COINBASE_API_BASE = f"https://{REQUEST_HOST}/api/v3/brokerage"
ETH_PRODUCT_ID = "ETH-USD"
BTC_PRODUCT_ID = "BTC-USD"

In [3]:

def generate_jwt_token(request_method="GET", request_path="/api/v3/brokerage/products"):
    """
    Generate JWT token using official Coinbase SDK method.
    """
    if not KEY_NAME or not KEY_SECRET:
        raise ValueError("KEY_NAME and KEY_SECRET must be set in environment variables")
    
    # Fix newlines in private key if they're escaped
    api_secret = KEY_SECRET.replace('\\r\\n', '\n').replace('\\n', '\n')
    
    # Use official Coinbase JWT generator
    jwt_uri = jwt_generator.format_jwt_uri(request_method, request_path)
    jwt_token = jwt_generator.build_rest_jwt(jwt_uri, KEY_NAME, api_secret)
    
    return jwt_token

In [4]:
# Test JWT token generation
print("Testing Coinbase JWT token generation...")
print(f"KEY_NAME: {KEY_NAME}")
print(f"Private key length: {len(KEY_SECRET) if KEY_SECRET else 0} characters")

try:
    test_token = generate_jwt_token("GET", "/api/v3/brokerage/accounts")
    print(f"✓ Token generated successfully")
    print(f"Token (first 50 chars): {test_token[:50]}...")
except Exception as e:
    print(f"✗ Failed to generate token: {e}")

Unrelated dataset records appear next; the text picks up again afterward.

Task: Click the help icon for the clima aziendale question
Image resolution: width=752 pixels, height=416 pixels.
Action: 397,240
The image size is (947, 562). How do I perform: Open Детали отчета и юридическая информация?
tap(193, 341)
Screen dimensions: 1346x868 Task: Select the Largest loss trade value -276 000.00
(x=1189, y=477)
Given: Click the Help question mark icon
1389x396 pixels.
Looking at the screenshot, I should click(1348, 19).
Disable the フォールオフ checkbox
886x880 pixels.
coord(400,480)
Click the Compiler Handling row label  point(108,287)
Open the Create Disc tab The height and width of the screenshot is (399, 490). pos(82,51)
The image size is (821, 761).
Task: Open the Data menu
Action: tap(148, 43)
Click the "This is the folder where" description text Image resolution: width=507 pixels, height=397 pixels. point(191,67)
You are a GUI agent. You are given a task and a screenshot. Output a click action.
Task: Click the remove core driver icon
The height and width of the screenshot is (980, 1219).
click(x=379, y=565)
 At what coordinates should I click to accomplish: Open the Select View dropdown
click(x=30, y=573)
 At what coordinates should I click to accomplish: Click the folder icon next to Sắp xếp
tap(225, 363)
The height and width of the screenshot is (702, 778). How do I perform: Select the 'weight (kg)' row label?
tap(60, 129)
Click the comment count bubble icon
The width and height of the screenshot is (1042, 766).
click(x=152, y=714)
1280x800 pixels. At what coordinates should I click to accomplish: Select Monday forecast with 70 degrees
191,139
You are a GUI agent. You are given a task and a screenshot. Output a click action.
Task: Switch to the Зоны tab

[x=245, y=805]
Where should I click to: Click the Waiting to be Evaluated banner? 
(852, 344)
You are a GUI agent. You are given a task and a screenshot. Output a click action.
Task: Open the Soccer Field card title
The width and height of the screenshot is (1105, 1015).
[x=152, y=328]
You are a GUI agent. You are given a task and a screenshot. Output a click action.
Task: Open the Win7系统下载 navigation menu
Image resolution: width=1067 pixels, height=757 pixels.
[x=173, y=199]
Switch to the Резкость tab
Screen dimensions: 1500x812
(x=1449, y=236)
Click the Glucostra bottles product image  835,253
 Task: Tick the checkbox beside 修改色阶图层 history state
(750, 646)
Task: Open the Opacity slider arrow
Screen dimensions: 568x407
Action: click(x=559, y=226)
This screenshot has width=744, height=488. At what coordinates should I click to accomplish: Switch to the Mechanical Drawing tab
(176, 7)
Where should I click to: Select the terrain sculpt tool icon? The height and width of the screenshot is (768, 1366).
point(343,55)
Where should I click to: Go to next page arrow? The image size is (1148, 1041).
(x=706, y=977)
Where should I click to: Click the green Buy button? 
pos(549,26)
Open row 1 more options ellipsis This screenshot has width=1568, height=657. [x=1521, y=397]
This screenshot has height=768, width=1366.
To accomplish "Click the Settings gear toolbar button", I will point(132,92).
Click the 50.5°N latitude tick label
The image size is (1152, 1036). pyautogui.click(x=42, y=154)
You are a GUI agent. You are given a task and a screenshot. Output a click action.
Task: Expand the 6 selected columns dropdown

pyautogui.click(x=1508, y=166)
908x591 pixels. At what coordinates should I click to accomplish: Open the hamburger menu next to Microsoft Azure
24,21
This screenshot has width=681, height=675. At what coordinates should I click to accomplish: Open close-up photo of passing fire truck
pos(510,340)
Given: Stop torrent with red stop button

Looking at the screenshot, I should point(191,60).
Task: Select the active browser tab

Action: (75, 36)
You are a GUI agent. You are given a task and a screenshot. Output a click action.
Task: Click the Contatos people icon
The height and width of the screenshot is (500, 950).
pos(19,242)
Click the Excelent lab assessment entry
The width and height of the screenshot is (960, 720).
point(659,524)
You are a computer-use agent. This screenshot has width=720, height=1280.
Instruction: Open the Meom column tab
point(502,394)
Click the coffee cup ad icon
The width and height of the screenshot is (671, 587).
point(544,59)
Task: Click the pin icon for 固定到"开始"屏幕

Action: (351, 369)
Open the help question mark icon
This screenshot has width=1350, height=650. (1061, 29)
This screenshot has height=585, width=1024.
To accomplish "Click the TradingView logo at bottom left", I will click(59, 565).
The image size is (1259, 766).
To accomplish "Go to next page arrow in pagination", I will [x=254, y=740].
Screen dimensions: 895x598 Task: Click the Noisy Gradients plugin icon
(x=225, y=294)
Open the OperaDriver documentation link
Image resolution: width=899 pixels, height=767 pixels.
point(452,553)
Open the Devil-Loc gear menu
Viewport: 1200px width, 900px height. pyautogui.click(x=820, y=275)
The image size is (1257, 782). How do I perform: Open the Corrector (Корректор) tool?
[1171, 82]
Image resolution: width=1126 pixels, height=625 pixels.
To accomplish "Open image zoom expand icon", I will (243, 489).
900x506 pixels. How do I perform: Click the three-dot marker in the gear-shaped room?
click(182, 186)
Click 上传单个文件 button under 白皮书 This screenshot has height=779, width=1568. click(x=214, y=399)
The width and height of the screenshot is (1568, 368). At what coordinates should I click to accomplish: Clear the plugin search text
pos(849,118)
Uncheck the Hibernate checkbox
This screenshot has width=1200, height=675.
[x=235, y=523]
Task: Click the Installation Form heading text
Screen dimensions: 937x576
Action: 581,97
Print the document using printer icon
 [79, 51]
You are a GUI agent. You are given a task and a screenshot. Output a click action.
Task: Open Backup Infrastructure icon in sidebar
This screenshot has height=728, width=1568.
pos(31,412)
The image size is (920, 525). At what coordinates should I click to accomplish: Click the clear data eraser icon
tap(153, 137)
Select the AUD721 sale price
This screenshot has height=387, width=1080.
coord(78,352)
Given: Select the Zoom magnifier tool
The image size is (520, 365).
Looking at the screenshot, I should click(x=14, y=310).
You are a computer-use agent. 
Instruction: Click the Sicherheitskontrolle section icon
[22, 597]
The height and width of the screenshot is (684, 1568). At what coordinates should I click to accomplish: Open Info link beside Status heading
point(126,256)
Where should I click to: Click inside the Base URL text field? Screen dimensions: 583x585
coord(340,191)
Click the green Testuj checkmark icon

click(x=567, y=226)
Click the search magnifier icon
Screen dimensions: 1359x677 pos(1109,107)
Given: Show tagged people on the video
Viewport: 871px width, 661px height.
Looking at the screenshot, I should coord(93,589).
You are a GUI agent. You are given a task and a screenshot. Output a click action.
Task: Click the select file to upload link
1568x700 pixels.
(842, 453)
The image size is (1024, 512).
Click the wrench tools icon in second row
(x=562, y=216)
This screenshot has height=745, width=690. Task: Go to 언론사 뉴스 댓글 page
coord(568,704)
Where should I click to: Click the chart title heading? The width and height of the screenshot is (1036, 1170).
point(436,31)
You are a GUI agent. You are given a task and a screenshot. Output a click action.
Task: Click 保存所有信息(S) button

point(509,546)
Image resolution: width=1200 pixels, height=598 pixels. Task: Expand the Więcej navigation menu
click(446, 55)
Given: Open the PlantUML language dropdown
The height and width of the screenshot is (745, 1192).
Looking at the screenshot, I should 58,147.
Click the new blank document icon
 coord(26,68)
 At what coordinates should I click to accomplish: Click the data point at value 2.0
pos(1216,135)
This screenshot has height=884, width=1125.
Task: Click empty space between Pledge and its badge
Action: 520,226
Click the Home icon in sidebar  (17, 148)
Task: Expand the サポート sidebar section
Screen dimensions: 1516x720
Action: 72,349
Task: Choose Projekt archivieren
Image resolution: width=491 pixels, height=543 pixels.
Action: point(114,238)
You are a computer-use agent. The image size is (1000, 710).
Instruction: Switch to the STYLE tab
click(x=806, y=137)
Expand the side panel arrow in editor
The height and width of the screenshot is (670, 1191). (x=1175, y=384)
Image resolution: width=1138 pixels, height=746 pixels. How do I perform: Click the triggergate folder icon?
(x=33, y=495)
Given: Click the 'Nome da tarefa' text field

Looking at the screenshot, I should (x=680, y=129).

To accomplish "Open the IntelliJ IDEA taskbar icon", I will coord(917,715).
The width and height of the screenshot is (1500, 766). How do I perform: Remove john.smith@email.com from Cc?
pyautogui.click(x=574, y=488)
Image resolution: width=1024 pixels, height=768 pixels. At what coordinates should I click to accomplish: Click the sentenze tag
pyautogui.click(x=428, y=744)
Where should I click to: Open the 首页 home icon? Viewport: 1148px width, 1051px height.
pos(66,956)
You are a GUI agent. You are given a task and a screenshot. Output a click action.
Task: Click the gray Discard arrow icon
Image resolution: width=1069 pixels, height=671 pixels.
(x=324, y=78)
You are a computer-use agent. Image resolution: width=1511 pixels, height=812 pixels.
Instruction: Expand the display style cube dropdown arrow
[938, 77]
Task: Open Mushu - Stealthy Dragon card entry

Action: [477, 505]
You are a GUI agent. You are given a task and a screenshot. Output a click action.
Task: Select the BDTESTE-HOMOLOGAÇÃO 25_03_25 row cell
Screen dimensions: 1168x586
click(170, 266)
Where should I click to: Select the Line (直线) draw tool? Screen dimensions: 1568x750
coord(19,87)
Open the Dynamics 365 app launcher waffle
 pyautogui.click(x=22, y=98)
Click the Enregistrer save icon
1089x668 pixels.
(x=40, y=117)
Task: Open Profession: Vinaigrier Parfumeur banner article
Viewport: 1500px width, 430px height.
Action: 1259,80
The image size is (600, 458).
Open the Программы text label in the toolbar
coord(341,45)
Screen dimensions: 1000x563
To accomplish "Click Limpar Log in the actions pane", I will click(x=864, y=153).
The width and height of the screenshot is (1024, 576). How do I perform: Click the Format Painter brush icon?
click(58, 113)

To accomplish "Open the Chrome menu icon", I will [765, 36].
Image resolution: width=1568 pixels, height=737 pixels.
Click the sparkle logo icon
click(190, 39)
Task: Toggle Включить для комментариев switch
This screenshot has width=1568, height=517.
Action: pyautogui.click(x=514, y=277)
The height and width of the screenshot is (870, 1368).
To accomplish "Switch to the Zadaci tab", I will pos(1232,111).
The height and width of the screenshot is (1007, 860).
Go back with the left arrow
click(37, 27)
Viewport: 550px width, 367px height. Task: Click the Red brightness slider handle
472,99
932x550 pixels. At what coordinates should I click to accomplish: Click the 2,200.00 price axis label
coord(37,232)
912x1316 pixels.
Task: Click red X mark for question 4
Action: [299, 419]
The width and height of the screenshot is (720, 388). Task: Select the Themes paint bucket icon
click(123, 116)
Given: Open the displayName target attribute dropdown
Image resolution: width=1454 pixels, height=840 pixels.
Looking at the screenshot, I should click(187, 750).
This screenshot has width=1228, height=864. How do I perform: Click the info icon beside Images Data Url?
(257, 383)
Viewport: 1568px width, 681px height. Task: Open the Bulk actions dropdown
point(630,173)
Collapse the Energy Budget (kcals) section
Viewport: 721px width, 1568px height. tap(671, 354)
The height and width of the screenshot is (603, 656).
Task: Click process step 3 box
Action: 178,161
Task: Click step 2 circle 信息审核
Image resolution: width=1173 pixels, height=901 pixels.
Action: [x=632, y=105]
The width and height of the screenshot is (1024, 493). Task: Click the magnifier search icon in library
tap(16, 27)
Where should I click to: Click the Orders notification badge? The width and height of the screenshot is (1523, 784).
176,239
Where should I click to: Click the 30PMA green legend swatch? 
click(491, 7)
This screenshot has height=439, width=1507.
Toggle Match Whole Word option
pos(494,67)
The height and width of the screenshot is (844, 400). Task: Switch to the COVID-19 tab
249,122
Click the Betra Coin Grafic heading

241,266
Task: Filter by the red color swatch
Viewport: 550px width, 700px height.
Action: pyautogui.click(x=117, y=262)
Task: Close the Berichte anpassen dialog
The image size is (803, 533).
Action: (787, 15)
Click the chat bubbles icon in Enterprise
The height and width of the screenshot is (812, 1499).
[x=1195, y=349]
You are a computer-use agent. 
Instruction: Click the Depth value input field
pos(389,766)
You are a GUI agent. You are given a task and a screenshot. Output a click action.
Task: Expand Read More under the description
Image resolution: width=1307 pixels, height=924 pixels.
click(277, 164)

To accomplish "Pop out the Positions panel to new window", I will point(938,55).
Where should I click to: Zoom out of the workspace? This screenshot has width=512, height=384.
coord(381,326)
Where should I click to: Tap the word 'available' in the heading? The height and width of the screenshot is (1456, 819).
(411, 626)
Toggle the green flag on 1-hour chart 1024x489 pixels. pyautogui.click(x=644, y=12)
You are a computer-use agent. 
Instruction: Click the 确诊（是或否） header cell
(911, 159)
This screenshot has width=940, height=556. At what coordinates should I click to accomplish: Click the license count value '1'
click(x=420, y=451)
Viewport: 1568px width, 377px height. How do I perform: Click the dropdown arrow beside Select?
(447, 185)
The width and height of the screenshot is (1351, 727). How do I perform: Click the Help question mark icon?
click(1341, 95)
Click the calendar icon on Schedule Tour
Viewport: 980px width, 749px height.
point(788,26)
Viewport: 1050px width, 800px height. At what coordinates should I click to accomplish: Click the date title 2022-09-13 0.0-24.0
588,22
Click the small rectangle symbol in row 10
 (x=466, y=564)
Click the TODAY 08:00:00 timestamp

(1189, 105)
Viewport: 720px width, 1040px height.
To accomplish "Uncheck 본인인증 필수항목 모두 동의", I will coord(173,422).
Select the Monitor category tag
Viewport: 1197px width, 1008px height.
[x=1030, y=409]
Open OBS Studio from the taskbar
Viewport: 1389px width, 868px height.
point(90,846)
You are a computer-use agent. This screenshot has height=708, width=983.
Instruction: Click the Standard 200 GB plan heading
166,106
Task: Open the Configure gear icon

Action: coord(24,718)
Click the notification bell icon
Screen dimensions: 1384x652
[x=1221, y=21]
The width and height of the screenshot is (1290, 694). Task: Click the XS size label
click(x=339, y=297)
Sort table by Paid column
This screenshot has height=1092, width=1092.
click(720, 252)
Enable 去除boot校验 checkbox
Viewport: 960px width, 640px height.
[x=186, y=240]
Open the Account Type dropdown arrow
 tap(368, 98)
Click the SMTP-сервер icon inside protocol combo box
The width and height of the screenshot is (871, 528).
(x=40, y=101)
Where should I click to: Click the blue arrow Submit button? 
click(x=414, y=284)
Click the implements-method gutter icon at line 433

Testing Coinbase JWT token generation...
KEY_NAME: organizations/dbe231cd-d524-4255-bc63-4db7ac53a191/apiKeys/6b1cb020-b8d2-475d-849a-2d164e5e9811
Private key length: 232 characters
✓ Token generated successfully
Token (first 50 chars): eyJhbGciOiJFUzI1NiIsImtpZCI6Im9yZ2FuaXphdGlvbnMvZG...


In [5]:
# Load existing CSVs
import os

base_csv = './5s_data/eth_orderbook_coinbase_5s.csv'
output_csv = './5s_data/eth_orderbook_coinbase_5s_with_price_volume.csv'

# Check if output file already exists
if os.path.exists(output_csv):
    print(f"Loading existing output file: {output_csv}")
    df = pd.read_csv(output_csv)
    df['timestamp'] = pd.to_datetime(df['timestamp'])
    
    # Check what columns exist
    has_eth_price = 'eth_price' in df.columns
    has_eth_volume = 'eth_volume' in df.columns
    has_btc_price = 'btc_price' in df.columns
    has_btc_volume = 'btc_volume' in df.columns
    
    print(f"Existing columns: eth_price={has_eth_price}, eth_volume={has_eth_volume}, btc_price={has_btc_price}, btc_volume={has_btc_volume}")
    
    # Load base orderbook file to check for new rows
    df_base = pd.read_csv(base_csv)
    df_base['timestamp'] = pd.to_datetime(df_base['timestamp'])
    
    # Find new rows that aren't in the output yet
    new_rows = df_base[~df_base['timestamp'].isin(df['timestamp'])]
    if len(new_rows) > 0:
        print(f"Found {len(new_rows)} new rows from base CSV")
        # Add new rows with NaN for price/volume columns
        for col in ['eth_price', 'eth_volume', 'btc_price', 'btc_volume', 'price', 'volume']:
            if col not in new_rows.columns:
                new_rows[col] = float('nan')
        df = pd.concat([df, new_rows], ignore_index=True).sort_values('timestamp').reset_index(drop=True)
        print(f"Total rows after merge: {len(df)}")
else:
    print(f"Output file doesn't exist. Loading base: {base_csv}")
    df = pd.read_csv(base_csv)
    df['timestamp'] = pd.to_datetime(df['timestamp'])
    # Initialize columns
    df['eth_price'] = float('nan')
    df['eth_volume'] = float('nan')
    df['btc_price'] = float('nan')
    df['btc_volume'] = float('nan')
    df['price'] = float('nan')
    df['volume'] = float('nan')

print(f"\nLoaded {len(df)} rows")
print(f"Date range: {df['timestamp'].min()} to {df['timestamp'].max()}")
print(f"Columns: {list(df.columns[:15])}...")

# Check missing data
print(f"\nMissing data:")
print(f"  ETH price: {df['eth_price'].isna().sum()} rows")
print(f"  ETH volume: {df['eth_volume'].isna().sum()} rows")
print(f"  BTC price: {df['btc_price'].isna().sum()} rows")
print(f"  BTC volume: {df['btc_volume'].isna().sum()} rows")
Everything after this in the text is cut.